GIVEN INFORMATION Start Marker
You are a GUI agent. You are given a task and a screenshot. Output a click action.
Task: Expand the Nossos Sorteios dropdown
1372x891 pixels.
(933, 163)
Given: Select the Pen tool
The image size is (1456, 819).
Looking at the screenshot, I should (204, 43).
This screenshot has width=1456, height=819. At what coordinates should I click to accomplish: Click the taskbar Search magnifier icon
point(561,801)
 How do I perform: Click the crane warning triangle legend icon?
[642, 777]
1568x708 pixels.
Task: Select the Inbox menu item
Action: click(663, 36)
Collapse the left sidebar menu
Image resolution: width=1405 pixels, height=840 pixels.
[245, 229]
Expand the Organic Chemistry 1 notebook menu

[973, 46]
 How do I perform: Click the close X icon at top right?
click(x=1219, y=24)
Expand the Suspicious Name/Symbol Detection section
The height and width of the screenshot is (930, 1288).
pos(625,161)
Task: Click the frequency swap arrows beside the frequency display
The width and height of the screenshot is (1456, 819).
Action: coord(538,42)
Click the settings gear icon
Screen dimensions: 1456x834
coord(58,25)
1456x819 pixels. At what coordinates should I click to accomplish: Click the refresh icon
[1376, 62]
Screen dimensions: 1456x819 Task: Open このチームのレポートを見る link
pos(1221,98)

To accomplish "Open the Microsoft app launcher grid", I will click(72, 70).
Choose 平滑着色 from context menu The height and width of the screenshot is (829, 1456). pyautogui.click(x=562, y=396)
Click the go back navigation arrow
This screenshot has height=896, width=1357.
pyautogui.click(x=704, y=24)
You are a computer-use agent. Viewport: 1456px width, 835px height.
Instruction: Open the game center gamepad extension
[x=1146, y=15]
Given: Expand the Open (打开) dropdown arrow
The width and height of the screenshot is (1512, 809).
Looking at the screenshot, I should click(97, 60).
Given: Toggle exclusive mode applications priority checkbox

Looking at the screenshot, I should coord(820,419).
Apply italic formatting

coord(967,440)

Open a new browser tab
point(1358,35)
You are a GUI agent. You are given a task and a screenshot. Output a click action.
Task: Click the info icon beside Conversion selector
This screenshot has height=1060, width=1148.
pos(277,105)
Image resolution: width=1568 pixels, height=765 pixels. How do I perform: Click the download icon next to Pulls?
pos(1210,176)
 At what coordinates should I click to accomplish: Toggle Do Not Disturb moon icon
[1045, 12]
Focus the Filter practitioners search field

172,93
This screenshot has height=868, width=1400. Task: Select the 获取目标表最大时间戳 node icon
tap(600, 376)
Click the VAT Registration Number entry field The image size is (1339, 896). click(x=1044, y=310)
GIVEN INFORMATION End Marker
Using the records above, filter out every line that lacks the string "dropdown" and copy the rest.

**RESULT:**
Task: Expand the Nossos Sorteios dropdown
Given: Expand the Open (打开) dropdown arrow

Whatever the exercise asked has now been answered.